We assumed that the relative improvement with the PRP intervention was 1.43, assuming that the differences between PRP and lidocaine would be similar to the differences reported with corticoids [22], and a patient loss of approximately 20%. A sample size of 80 patients was expected to provide an 80% potency to detect any significant difference between the success rates in both groups (P1 = 0.93 and P2 = 0.65) with a level of significance of 5%, with each arm formed by 40 patients.

Randomization and blinding

An independent researcher performed randomization in blocks of four, using EPIDAT3.1, and created aluminium paper blinded envelopes with the numbered treatment allocation. The numbered envelopes were opened on the treatment day by the researcher who was in charge of the PRP preparation. All physicians (including orthopaedists involved in clinical outcome assessments and radiologists involved in ultrasound assessments), except one radiologist who performed the procedures, were unaware of treatment allocation. All patients were blinded to the treatment. Peripheral blood was drawn from all patients, and in each intervention, the syringe containing the treatment was wrapped with gauze hindering treatment visualization.

Statistical methods

To test the overall effect of the treatment, [tenotomy + PRP] and [tenotomy + lidocaine], on an intention-to-treat basis, we compared changes in function and pain levels between the two groups over 12 months. No imputation method was used to handle the missing data. To confirm comparability between groups at baseline, Student’s t test was used for continuous variables due to the proven normal distribution of the data in both groups, and a x² test was used for categorical variables. Spearman’s tests were used to assess the association between outcome variables. Data are summarized as the mean and standard deviation for normally distributed variables, medians and interquartile ranges for non-normally distributed variables and the frequency and percentage for categorical variables. To evaluate the differences between the PRP and lidocaine groups, longitudinal generalized mixed models, with and without adjustments, were used, considering the repeated four follow-up measurements for each patient. The treatment, the time of measurement and treatment-by-time interaction were included as fixed effects in the models. Patients were included as random effects in the intercept of the different repeated measurements. Time evolution was considered as a categorical variable without autocorrelation within an individual. These options were chosen because they provided a better fit to our data. The overall effect of the treatment was assessed by testing the interaction between the treatment and time of measurement. Additionally, these models were also adjusted for baseline values of the outcome variables, socio-demographics and risk factors, possible determinants of pain and function. Likewise, to simplify the fixed effects structure, maximum likelihood ratio tests were used following backward, forward and stepwise strategies. Unadjusted and adjusted odds ratios with 95% confidence intervals (CI) and mean differences with 95% CI were calculated for categorical and continuous outcomes, respectively. Planned contrasts were used to determine whether changes in the PRP group between baseline and each of the follow-up points were different from those observed in the lidocaine group. For all the contrasts, p < 0.05 was considered the significance criterion.
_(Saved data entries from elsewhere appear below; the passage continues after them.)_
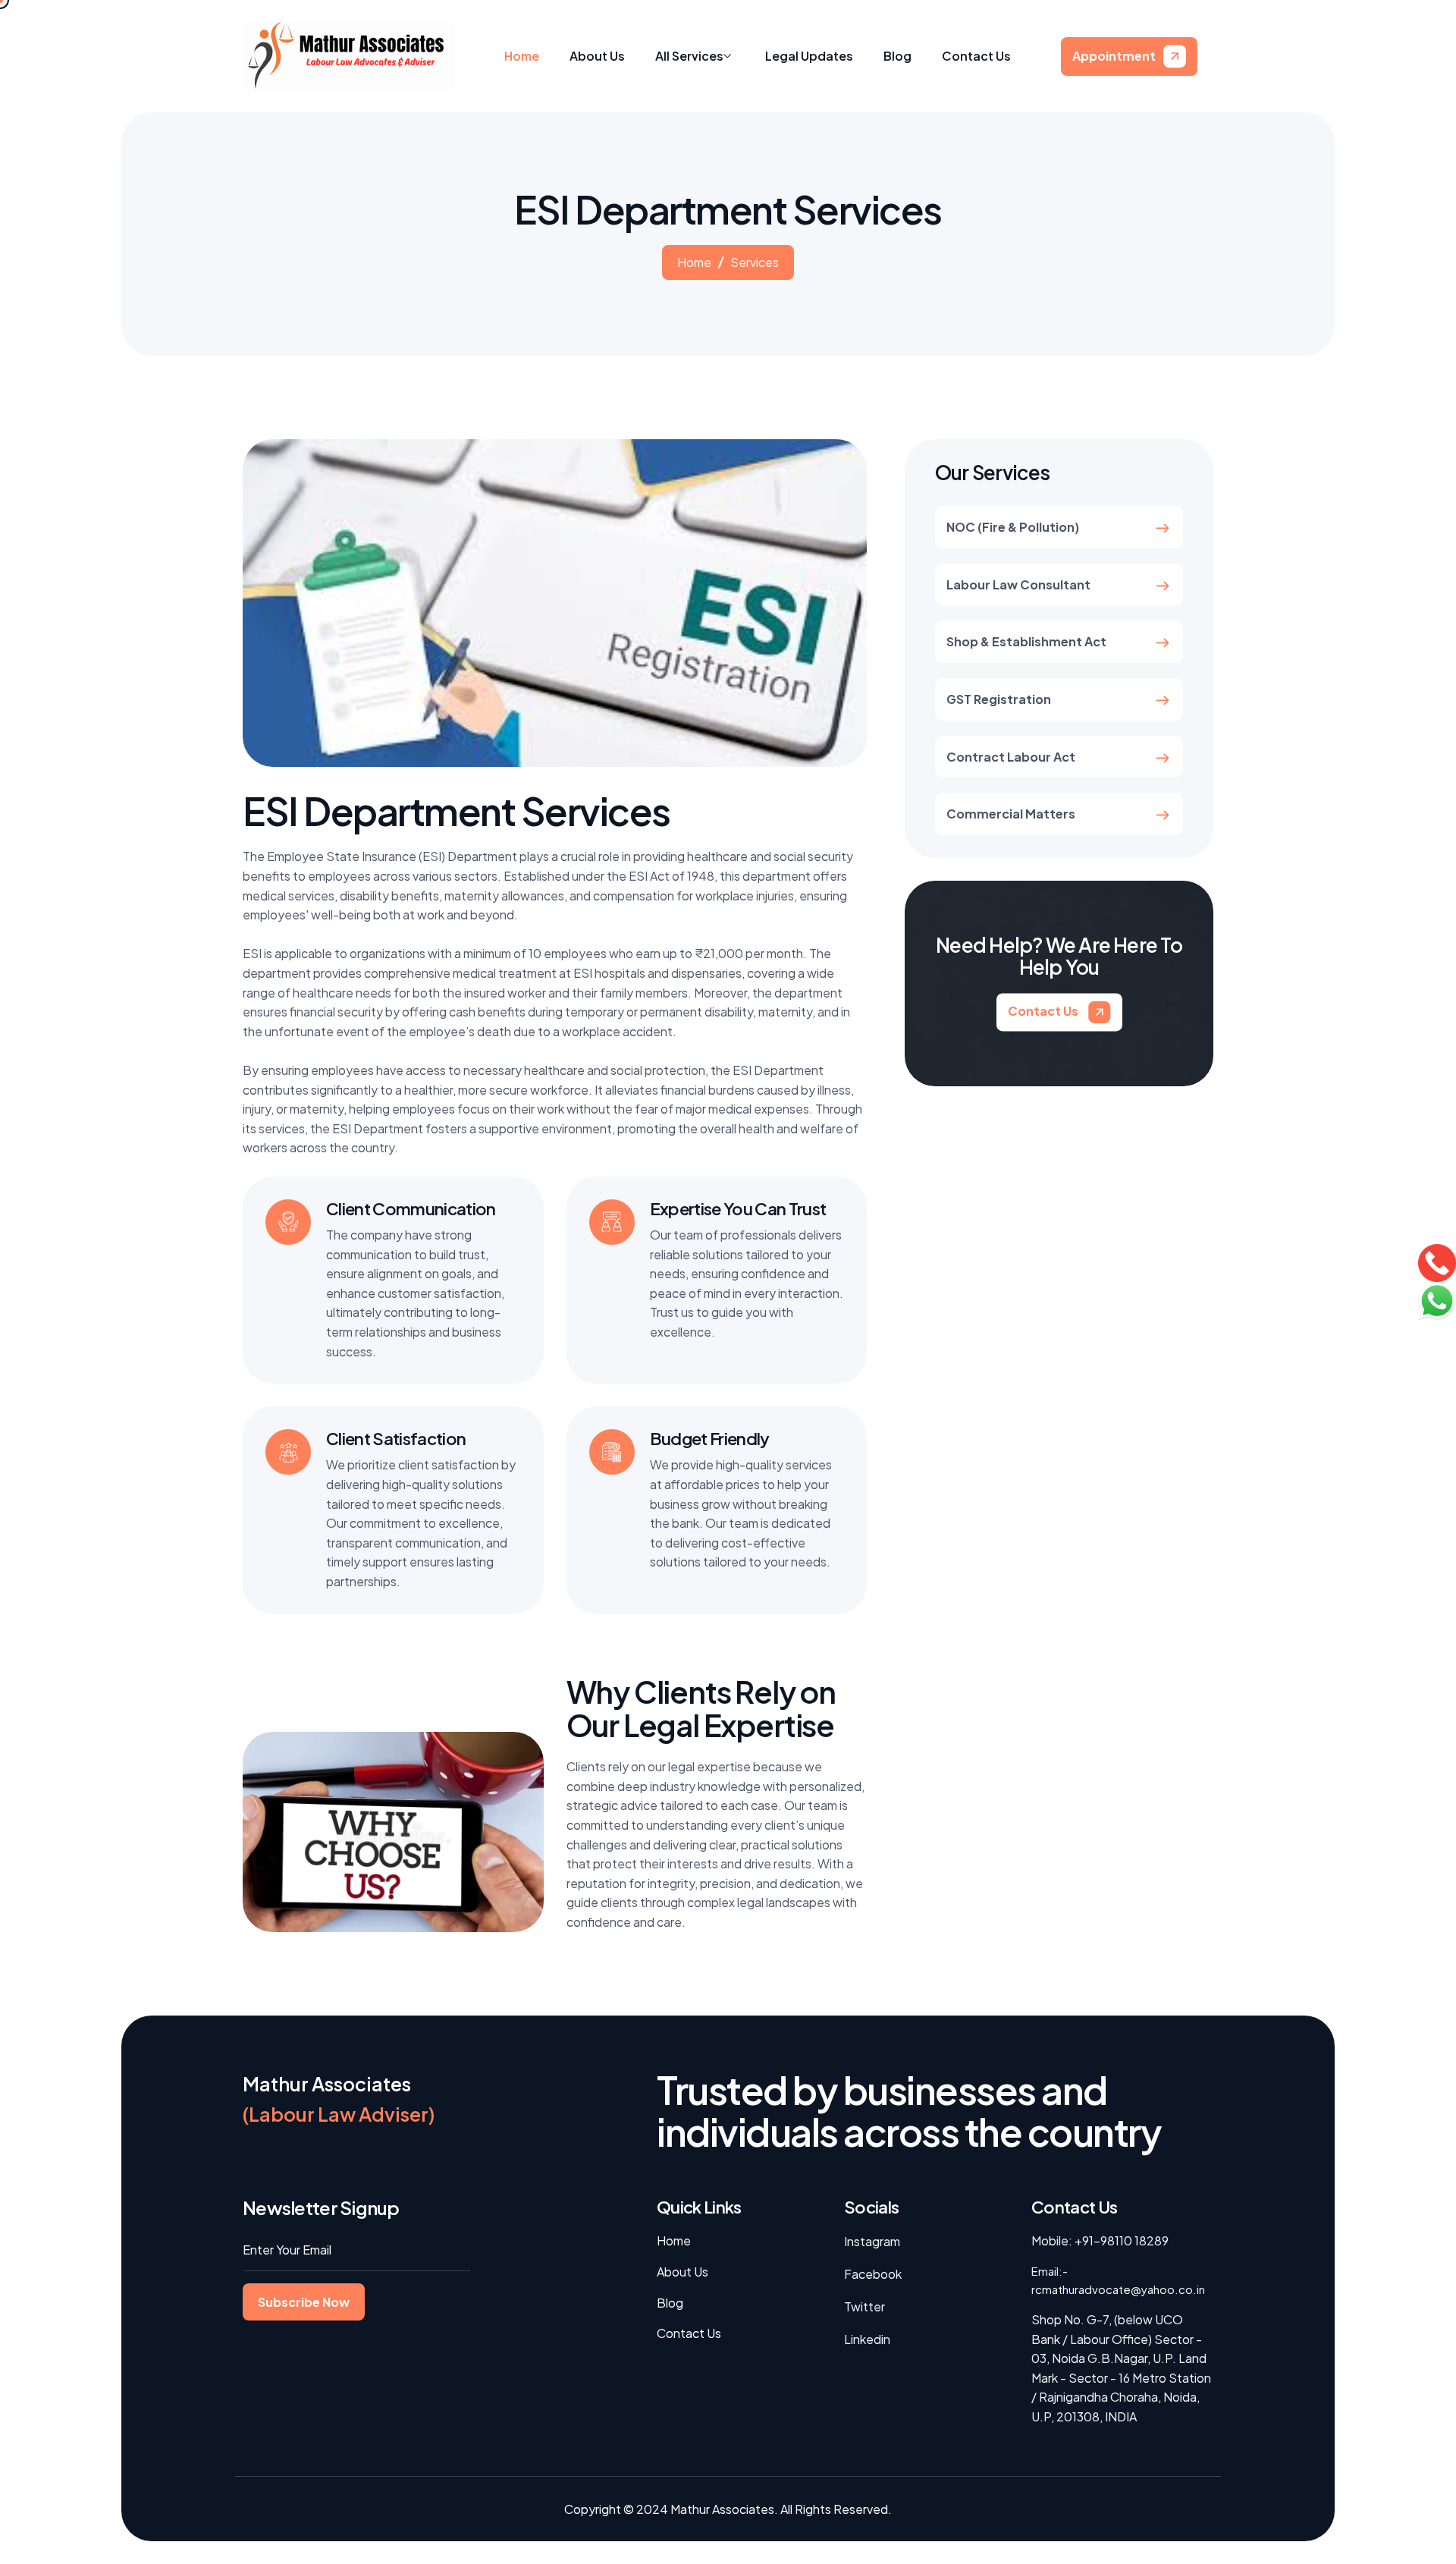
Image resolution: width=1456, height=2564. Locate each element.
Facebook (873, 2274)
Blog (897, 56)
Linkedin (867, 2339)
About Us (597, 56)
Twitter (864, 2306)
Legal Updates (809, 56)
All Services (689, 56)
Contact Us (976, 56)
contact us (1044, 1011)
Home (521, 56)
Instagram (872, 2241)
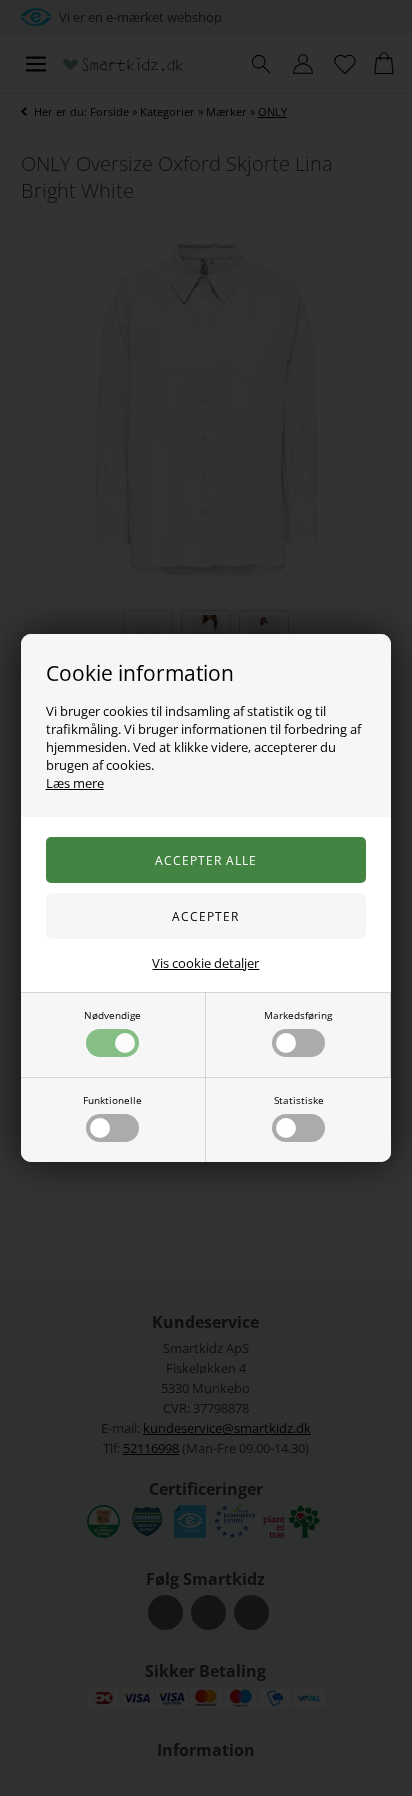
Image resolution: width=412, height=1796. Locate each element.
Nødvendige (112, 1015)
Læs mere (75, 783)
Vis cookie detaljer (205, 963)
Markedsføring (298, 1015)
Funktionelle (112, 1100)
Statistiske (299, 1100)
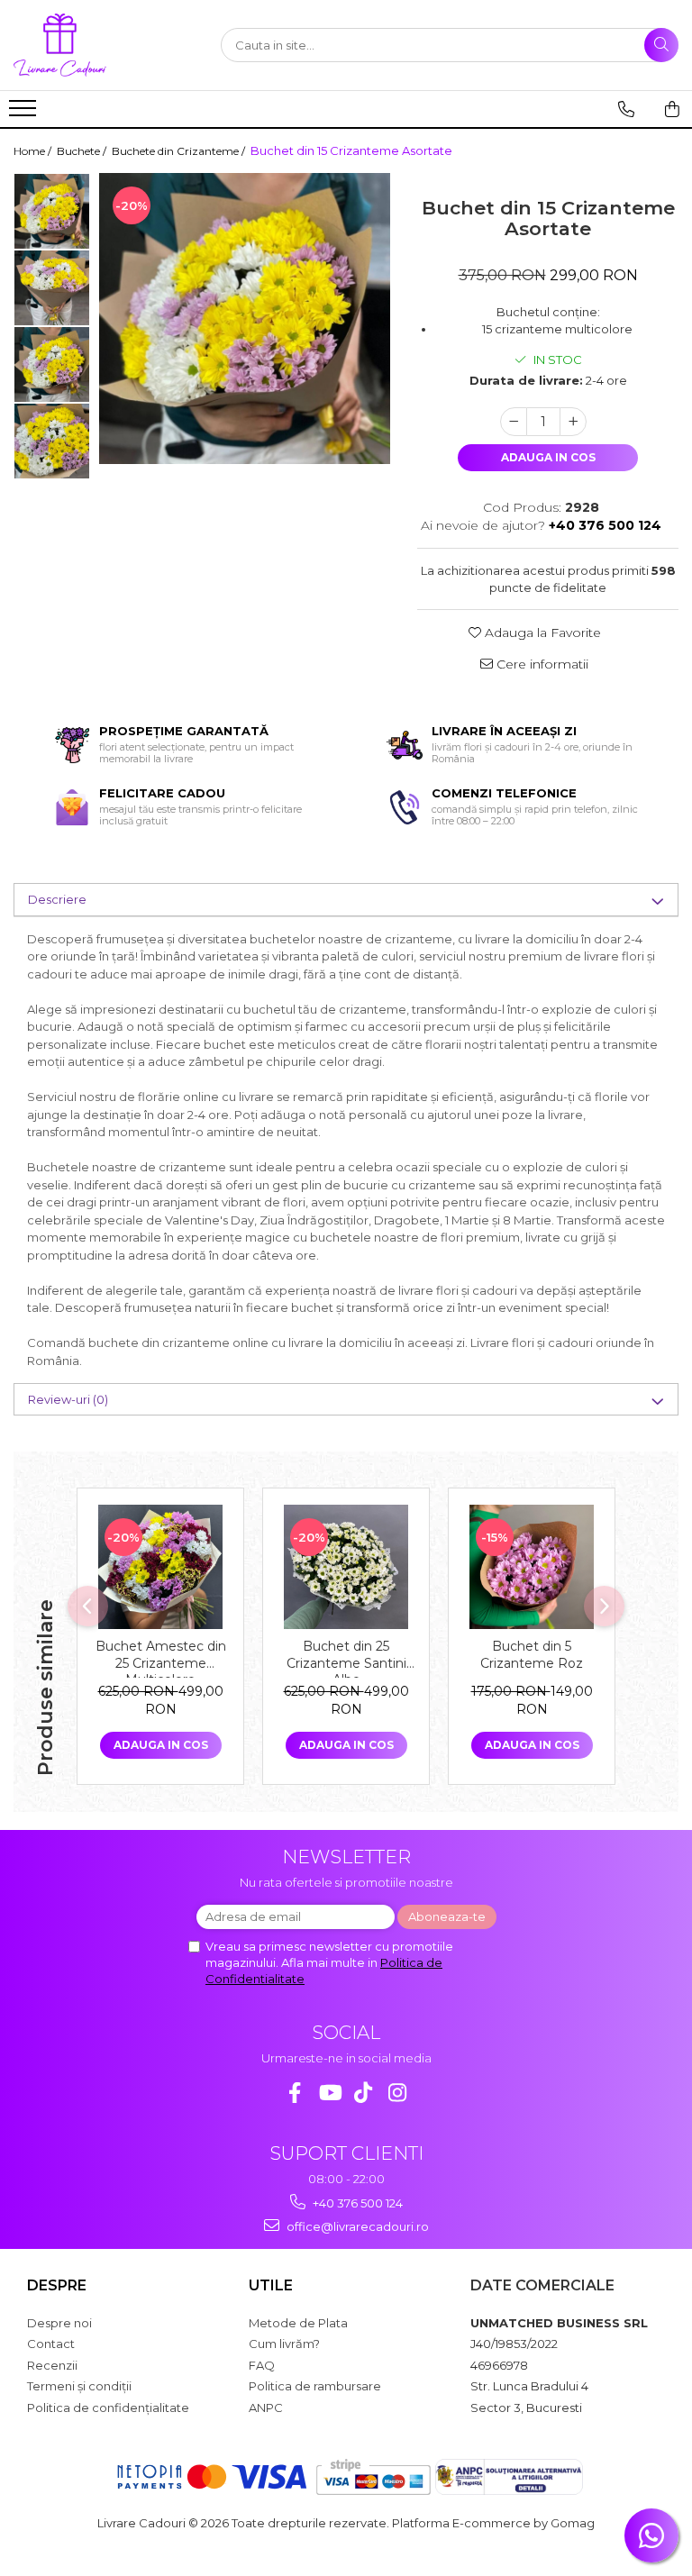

A post hoc power calculation was performed based on longitudinal mixed effects models adjusted to the final sample size, actual data variability and clustering to detect differences with small (0.2 standard deviations), medium (0.5 standard deviations) and large (0.8 standard deviations) effect sizes between the comparison groups. All analyses were carried out using the SAS statistical package version 9.4.

Figure 1 represents the flow of participants through the trial. Eighty patients, recruited between 2014 and 2017, meeting all inclusion criteria, were randomly allocated to the [tenotomy + PRP] and [tenotomy + lidocaine] groups. Four patients in the PRP group and one patient in the lidocaine group withdrew from the study before treatment for the following reasons: horse accident (1), preferred the surgical option (1), entitled to hip surgery (1), had no pain the day of the first intervention (1) and declined without any reason (1). One patient in the PRP group and three in the lidocaine group received only the first tenotomy and declined to receive the second intervention because they found the procedure too painful. A total of 71 patients were treated. During the study, one patient treated with PRP was lost to follow-up after the 6-week assessment and four patients (three from the lidocaine group and one from the PRP group) were lost after the 6-month assessment. We had additional missing data for two main reasons. First, many patients did not fill out the DASH-E properly (i.e., less than 25 answers over 30 questions, making the DASH-E invalid for analyses). Second, some patients attended the radiology service during follow-up but failed to complete orthopaedist consultations where clinical data were collected. Sociodemographic and clinical characteristics were well-balanced at baseline (shown in Table 1). The association between pain and function increased throughout the follow-up in a similar way for both groups (see Table 2).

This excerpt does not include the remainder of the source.